0

I was trying to write a regex to detect email addresses of the type 'abc@xyz.com' in java. I came up with a simple pattern.

String line = // my line containing email address
Pattern myPattern = Pattern.compile("()(\\w+)( *)@( *)(\\w+)\\.com");
Matcher myMatcher = myPattern.matcher(line);

This will however also detect email addresses of the type 'abcd.efgh@xyz.com'. I went through http://www.regular-expressions.info/ and links on this site like

How to match only strings that do not contain a dot (using regular expressions)

Java RegEx meta character (.) and ordinary dot?
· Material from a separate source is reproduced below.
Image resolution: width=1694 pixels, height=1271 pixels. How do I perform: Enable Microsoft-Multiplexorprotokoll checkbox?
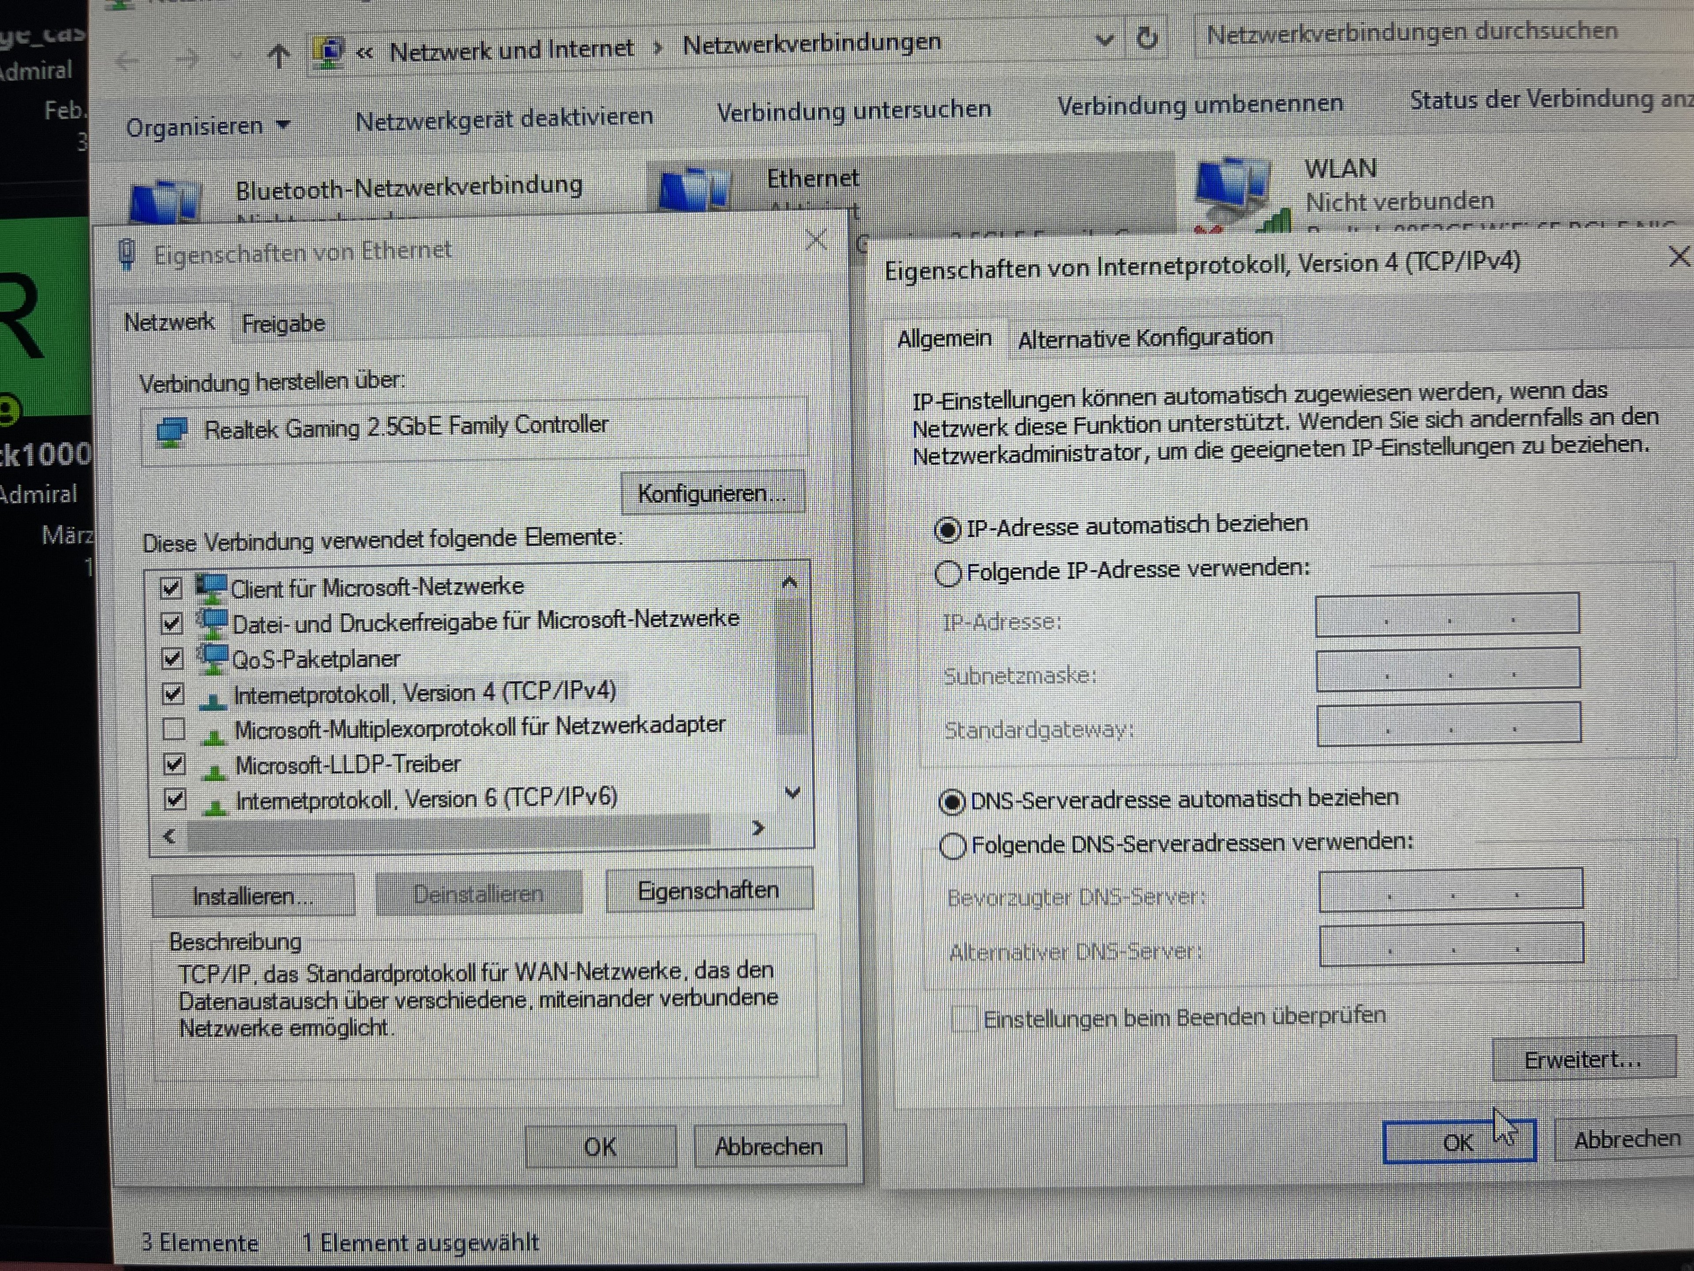click(x=174, y=729)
So I changed my pattern to the following to avoid detecting 'efgh@xyz.com'

Pattern myPattern = Pattern.compile("([^\\.])(\\w+)( *)@( *)(\\w+)\\.com");
Matcher myMatcher = myPattern.matcher(line);
String mailid = myMatcher.group(2) + "@" + myMatcher.group(5) + ".com";

If String 'line' contained the address 'abcd.efgh@xyz.com', my String mailid will come back with 'fgh@yyz.com'. Why does this happen? How do I write the regex to detect only 'abc@xyz.com' and not 'abcd.efgh@xyz.com'?

Also how do I write a single regex to detect email addresses like 'abc@xyz.com' and 'efg at xyz.com' and 'abc (at) xyz (dot) com' from strings. Basically how would I implement OR logic in regex for doing something like check for @ OR at OR (at)?
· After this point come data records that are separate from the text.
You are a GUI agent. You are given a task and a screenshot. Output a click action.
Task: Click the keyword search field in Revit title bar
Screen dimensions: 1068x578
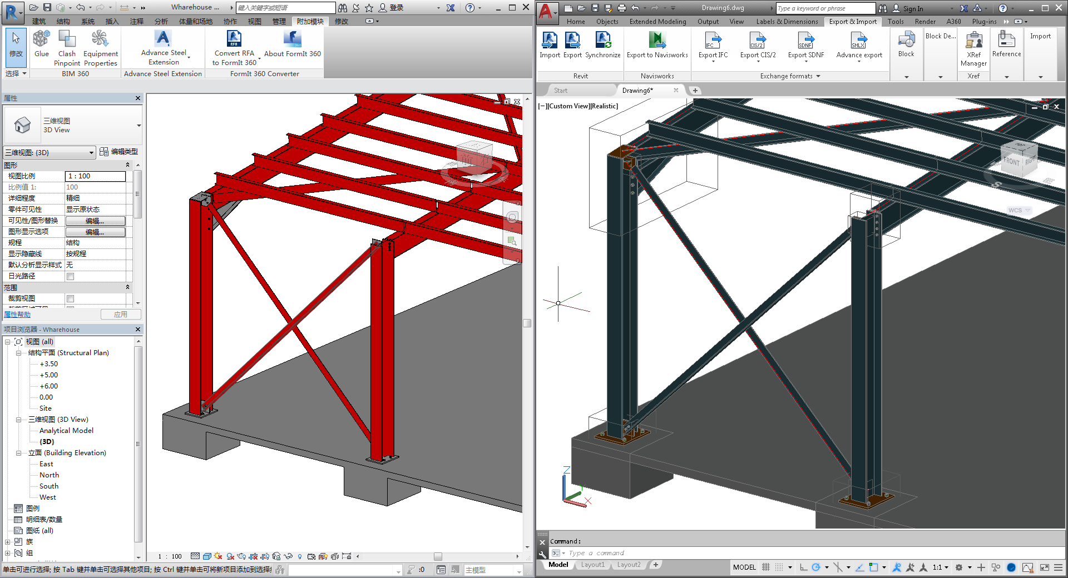285,7
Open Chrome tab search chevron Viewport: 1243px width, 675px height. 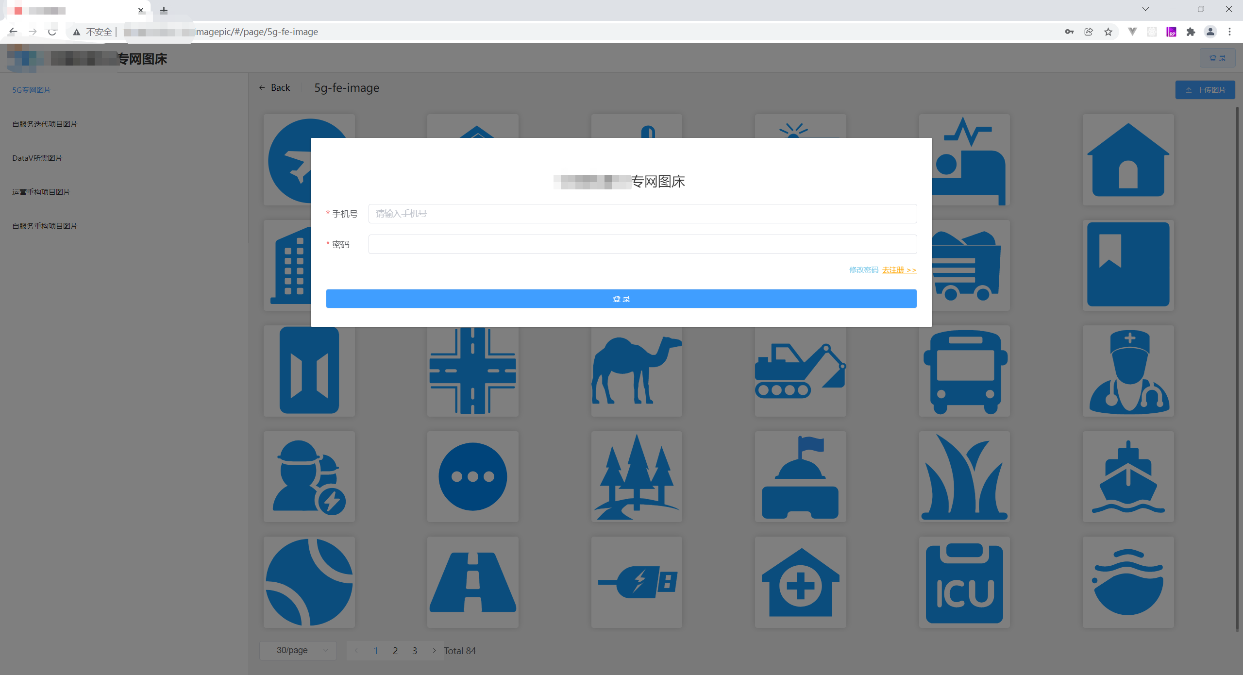[1145, 9]
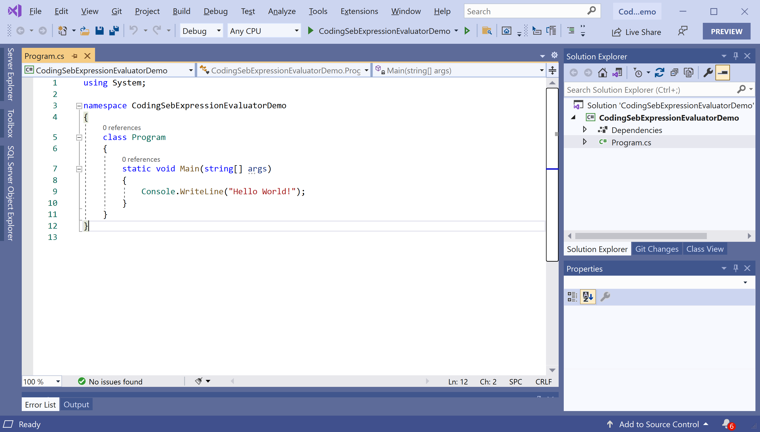Click Add to Source Control
Screen dimensions: 760x432
pyautogui.click(x=658, y=424)
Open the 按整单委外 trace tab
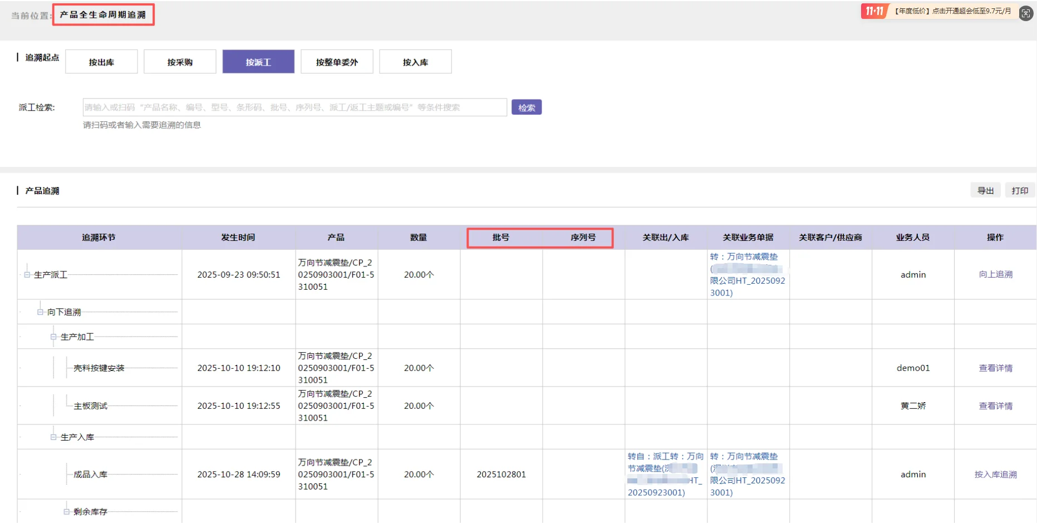 point(337,61)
After some comments below I tried the following expression to get the part before the @ squared away.

Pattern.compile("((([\\w]+\\.)+[\\w]+)|([\\w]+))@(\\w+)\\.com")
Matcher myMatcher = myPattern.matcher(line);

what will the myMatcher.groups be? how are these groups considered when we have nested brackets?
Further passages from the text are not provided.